## Exercise details
Pull out every line of the data below that contains the word "panel", and copy each one in full. Case counts.

## Raw records
◆ ◆ ◆ ◆

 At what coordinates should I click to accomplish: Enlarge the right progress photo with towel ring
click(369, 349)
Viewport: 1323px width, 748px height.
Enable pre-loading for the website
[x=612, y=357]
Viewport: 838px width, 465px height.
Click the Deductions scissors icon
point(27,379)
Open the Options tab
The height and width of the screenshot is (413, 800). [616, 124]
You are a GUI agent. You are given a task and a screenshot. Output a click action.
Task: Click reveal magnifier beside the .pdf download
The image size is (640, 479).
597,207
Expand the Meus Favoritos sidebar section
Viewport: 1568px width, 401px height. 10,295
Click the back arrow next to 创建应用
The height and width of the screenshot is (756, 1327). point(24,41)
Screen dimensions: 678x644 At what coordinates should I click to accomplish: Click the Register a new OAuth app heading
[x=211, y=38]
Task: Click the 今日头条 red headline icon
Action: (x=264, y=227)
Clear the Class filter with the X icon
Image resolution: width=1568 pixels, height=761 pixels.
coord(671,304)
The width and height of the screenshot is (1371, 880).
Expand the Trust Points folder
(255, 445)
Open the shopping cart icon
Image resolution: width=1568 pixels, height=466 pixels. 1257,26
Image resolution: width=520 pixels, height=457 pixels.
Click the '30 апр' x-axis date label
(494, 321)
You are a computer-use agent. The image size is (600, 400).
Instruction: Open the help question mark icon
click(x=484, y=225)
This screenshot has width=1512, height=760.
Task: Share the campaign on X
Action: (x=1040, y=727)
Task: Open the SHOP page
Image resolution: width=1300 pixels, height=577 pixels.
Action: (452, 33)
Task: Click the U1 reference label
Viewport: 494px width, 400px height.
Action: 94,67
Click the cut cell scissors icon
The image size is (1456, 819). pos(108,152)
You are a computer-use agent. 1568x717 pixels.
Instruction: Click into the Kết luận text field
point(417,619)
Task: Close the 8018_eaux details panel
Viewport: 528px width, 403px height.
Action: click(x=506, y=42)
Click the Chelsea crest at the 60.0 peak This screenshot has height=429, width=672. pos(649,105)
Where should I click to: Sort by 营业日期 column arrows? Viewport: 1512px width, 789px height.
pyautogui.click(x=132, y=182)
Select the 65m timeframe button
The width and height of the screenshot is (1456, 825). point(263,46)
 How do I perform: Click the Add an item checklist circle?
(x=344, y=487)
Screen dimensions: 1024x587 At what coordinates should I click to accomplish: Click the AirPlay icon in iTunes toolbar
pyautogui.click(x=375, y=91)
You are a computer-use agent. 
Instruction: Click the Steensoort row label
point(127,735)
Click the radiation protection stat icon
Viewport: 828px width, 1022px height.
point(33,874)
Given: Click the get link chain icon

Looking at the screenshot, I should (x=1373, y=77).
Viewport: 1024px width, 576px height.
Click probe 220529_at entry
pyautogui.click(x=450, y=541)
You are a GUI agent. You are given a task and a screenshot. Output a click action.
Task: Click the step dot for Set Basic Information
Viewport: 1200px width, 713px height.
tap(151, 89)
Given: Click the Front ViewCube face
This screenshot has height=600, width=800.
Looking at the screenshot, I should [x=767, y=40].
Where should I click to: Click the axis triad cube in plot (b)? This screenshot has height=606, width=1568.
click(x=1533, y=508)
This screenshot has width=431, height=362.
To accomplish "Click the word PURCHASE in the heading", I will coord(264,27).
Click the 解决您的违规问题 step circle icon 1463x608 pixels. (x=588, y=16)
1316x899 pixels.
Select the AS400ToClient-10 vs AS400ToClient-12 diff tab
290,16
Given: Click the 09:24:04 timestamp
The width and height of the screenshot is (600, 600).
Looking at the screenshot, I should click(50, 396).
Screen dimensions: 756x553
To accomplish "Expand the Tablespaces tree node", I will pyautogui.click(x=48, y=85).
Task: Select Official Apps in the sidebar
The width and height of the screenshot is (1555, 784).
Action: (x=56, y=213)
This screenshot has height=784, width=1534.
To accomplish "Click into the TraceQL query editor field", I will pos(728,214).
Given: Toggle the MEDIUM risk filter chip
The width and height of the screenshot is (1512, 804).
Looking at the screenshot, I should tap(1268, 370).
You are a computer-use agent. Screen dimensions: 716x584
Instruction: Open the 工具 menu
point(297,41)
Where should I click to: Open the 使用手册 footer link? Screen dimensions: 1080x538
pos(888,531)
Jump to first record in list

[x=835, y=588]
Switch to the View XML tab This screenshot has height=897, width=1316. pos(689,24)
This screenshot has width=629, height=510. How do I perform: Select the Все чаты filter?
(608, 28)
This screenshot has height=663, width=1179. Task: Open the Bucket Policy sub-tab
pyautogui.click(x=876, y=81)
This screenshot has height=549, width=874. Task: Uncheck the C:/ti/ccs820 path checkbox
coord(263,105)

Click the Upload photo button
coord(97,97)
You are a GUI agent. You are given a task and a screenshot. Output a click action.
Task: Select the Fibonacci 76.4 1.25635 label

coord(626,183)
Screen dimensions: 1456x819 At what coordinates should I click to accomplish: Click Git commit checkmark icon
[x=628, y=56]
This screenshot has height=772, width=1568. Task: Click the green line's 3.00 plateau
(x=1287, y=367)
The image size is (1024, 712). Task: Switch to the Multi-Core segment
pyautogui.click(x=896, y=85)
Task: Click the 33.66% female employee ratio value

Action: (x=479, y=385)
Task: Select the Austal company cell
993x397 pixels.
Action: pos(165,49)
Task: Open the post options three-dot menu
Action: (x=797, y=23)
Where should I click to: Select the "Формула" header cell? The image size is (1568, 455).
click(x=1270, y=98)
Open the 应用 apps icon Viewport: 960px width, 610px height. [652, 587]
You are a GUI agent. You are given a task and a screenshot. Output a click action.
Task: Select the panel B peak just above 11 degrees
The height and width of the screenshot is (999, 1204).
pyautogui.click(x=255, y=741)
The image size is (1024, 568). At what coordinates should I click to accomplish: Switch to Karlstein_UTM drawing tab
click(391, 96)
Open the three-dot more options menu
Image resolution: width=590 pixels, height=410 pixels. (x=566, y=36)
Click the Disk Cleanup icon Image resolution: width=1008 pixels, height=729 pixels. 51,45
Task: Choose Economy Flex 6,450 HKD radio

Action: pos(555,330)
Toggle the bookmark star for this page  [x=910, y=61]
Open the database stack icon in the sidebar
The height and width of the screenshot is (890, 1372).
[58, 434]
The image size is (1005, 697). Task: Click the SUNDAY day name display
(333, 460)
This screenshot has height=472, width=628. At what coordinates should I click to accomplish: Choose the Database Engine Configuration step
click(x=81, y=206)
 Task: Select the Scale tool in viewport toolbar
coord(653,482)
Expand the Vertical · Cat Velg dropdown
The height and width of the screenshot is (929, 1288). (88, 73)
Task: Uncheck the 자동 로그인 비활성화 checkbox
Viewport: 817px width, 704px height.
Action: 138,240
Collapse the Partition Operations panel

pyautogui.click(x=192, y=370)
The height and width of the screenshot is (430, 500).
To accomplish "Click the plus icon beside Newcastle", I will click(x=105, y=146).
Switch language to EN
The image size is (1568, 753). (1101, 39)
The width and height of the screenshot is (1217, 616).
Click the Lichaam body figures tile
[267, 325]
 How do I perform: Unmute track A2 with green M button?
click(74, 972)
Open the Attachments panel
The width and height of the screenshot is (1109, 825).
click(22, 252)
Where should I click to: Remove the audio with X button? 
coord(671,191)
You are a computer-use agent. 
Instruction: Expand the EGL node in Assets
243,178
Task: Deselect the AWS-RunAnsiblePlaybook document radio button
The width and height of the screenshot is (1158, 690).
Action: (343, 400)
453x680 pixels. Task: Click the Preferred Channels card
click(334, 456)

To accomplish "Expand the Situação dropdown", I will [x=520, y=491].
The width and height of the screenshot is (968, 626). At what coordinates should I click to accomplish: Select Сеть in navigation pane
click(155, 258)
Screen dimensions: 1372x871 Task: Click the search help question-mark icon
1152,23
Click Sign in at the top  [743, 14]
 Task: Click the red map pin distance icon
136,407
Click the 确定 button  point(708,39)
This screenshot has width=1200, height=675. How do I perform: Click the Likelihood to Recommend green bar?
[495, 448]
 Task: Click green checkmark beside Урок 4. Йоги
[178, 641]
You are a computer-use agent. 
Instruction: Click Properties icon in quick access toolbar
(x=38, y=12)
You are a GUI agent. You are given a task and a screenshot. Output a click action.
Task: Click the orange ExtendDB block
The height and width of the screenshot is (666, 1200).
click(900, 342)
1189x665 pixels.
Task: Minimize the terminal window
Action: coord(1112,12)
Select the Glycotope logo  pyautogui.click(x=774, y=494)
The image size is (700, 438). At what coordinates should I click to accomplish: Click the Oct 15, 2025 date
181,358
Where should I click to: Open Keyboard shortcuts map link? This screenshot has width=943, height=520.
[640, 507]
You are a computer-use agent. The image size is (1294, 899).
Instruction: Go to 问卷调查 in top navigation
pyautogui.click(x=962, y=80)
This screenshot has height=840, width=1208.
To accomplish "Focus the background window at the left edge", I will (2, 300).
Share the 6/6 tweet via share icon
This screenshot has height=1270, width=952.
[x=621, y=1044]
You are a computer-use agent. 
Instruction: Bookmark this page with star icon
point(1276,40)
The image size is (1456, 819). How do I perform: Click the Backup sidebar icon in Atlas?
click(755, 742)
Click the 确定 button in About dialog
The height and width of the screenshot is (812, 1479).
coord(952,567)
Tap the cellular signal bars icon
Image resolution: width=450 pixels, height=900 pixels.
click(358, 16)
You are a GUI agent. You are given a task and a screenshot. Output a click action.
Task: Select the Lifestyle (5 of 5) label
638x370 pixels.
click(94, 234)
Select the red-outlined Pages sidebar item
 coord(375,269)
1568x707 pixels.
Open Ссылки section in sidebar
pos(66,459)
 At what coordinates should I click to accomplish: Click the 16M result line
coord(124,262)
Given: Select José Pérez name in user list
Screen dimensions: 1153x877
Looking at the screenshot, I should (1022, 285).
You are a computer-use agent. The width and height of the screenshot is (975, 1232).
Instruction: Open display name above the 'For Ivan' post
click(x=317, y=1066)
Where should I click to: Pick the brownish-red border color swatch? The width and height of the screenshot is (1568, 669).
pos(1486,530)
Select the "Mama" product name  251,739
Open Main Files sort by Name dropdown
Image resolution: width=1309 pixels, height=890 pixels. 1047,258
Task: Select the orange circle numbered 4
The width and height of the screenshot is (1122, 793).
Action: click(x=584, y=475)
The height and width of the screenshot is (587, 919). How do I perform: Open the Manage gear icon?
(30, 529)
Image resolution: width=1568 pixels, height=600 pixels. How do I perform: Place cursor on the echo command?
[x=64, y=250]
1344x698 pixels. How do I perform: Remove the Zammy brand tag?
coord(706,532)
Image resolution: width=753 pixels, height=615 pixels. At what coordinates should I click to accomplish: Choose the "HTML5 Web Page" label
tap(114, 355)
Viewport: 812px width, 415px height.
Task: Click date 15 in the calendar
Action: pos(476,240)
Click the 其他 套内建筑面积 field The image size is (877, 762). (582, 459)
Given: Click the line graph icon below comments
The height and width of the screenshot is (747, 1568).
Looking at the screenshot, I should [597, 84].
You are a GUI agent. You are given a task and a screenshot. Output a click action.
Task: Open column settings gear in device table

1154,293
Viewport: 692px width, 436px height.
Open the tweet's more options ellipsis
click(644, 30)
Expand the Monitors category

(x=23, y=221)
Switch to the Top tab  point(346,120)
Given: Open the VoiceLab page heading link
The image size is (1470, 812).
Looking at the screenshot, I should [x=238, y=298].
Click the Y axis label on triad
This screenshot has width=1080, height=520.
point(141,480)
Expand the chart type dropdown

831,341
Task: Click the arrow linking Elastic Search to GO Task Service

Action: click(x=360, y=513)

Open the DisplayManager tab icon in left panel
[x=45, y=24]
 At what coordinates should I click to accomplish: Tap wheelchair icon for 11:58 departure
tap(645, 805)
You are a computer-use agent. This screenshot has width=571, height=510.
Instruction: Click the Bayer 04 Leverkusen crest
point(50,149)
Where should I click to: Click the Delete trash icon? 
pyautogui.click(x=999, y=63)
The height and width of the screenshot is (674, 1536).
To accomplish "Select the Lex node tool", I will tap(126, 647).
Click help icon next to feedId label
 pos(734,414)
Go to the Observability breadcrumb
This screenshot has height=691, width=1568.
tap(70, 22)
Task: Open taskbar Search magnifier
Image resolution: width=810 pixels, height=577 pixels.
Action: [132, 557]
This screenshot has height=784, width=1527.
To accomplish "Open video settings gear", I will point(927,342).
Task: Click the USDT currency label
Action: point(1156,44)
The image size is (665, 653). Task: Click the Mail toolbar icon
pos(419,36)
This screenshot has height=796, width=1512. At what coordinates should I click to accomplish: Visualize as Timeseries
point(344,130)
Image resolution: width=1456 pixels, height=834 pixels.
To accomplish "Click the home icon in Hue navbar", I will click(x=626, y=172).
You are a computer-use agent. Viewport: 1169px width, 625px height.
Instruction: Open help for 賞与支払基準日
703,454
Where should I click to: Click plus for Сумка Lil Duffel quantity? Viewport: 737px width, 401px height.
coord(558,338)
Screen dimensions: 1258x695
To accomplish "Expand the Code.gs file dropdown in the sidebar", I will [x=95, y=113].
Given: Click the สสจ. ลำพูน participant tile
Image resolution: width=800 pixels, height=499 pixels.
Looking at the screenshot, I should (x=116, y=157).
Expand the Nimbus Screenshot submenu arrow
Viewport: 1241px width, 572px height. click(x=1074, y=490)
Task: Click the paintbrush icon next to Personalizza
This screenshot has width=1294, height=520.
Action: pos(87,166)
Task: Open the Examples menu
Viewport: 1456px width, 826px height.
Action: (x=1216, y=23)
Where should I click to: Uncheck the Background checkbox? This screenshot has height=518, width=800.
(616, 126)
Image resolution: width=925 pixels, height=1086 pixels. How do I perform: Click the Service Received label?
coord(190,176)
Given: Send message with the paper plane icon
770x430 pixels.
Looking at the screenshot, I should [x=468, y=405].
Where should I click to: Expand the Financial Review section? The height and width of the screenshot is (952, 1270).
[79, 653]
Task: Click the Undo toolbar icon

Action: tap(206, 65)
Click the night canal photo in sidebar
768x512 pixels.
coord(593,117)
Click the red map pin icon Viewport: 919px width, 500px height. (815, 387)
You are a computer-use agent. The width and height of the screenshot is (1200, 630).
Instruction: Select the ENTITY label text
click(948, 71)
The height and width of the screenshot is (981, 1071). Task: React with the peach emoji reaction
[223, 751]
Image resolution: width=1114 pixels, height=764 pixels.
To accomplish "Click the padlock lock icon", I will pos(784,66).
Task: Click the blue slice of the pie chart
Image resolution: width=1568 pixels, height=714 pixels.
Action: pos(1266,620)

◆ ◆ ◆ ◆

## Answer for this exercise
Task: Close the 8018_eaux details panel
Task: Select the panel B peak just above 11 degrees
Collapse the Partition Operations panel
Open the Attachments panel
Open the DisplayManager tab icon in left panel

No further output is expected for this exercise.